The gramophone, also known as the phonograph, plays sound recordings from vinyl discs, or records (or, originally, from tubes) into which notches or grooves have been cut. People have used gramophones since their commercial introduction in the late 1800s, though their popularity diminished significantly with the advent of other sound recording playing devices such as CDs and mp3s. Though inventors have added many improvements and alterations over the years, most of the original mechanical features of a gramophone still exist today.
In all gramophones, the turntable spins the record, allowing the stationary stylus to travel through the grooves in the record, which in turn helps to produce the sound. In early gramophones, the turntable was operated by hand, and its speed was determined by how fast the operator spun a crank. Eventually, inventors incorporated an automated pulley and belt system to provide continuous and steady power to the turntable after an initial cranking. Contemporary turntables use a motorised belt system that powers the turntable using an outside source of power such as a wall socket or battery.

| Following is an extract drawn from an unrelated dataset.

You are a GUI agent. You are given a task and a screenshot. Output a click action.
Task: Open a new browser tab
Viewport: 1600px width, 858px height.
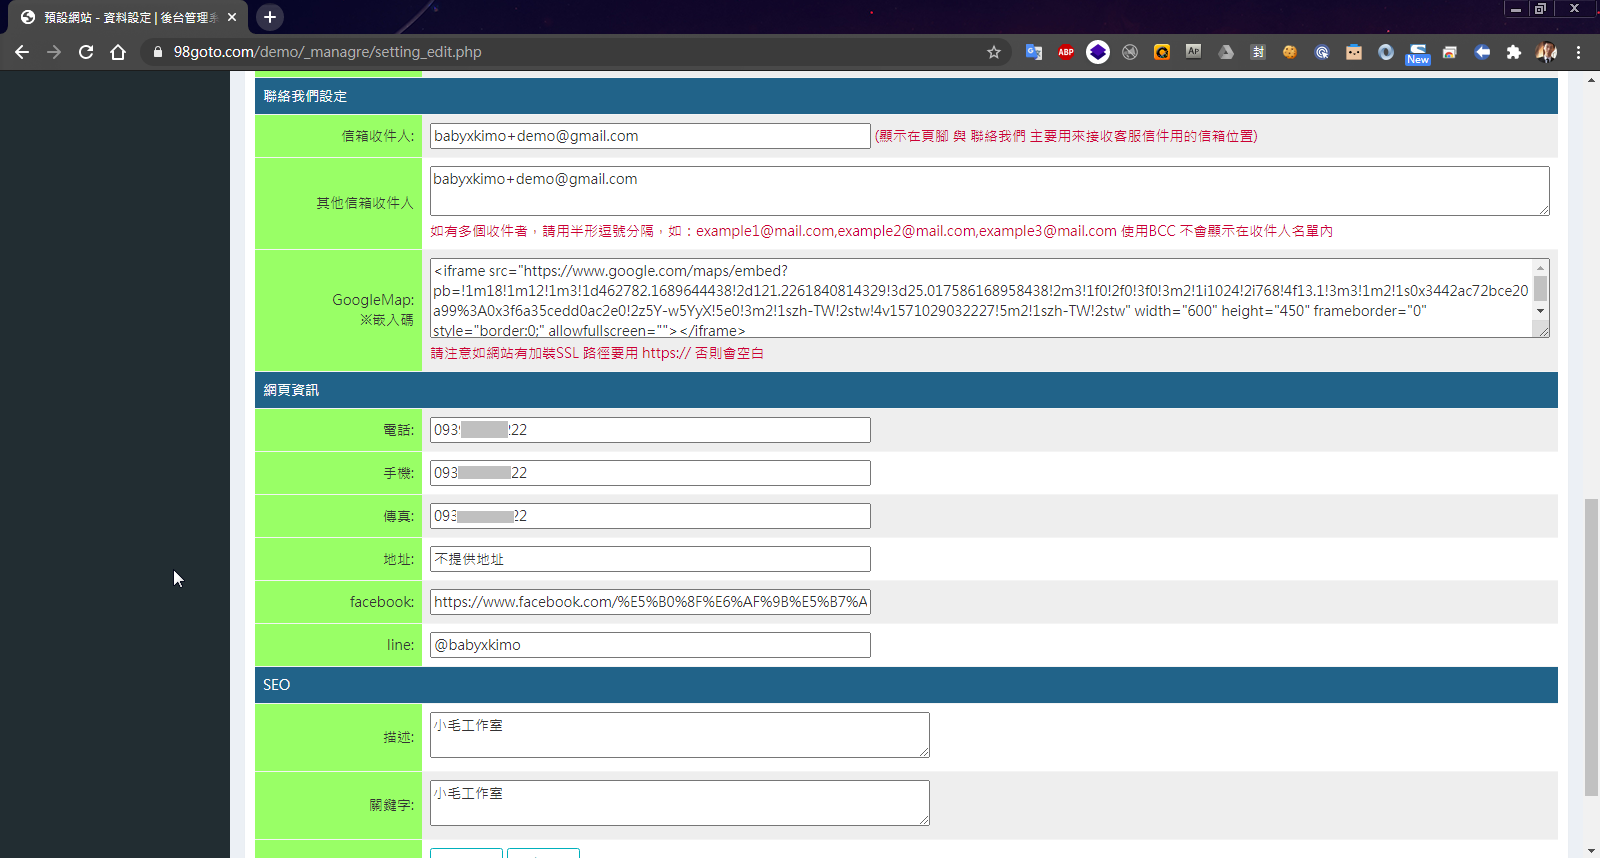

Gramophones translate vibrations into sound using the pickup, which captures the vibrations and turns them into an electrical impulse that can be amplified and projected. Early pickups were made of crystal which, because it easily corroded, often required a protective coating of jelly to remain intact. This, coupled with crystal pickups' tendency to cut deeper grooves into records, inspired inventors to replace the crystal pickups with ceramic pickups. These in turn gave way to magnetic pickups, which provided a clearer sound and were easier and cheaper to produce. Strain-gauge pickups provide clearer sound still by eliminating the magnetic hum that can occur when magnetic materials are too close to the gramophone. Finally, some contemporary pickups use lasers to read the grooves and interpret how those grooves would translate into vibrations. Though these pickups produce no wear on the record, many gramophone enthusiasts shun the technology as being untrue to the purpose of gramophones.
The stylus acts as the only connection point between the record itself and the gramophone. The stylus sits and travels through the grooves of a record, generating vibrations which are gathered by the pickup. Typically, quality stylus travel faithfully through the grooves of the record while remaining durable and avoiding overly grooving the disc or cylinder. Early gramophones used materials such as sapphire and diamond to create styli, while contemporary styli tend to use common metals such as steel, copper and tungsten.
As its name suggests, a gramophone's arm holds the pickup and stylus in place as the record spins underneath. A gramophone's arms must offer a balance between stability and mobility, as the arm itself must remain at a fixed height for the duration of the record's spinning, while simultaneously providing some lateral movement as the stylus travels closer to the centre of the disc as it spins. While older gramophone arms were stationary until placed by hand into the grooves of the record, contemporary arms are mechanised and move and set as soon as a record is placed on the spinning turntable.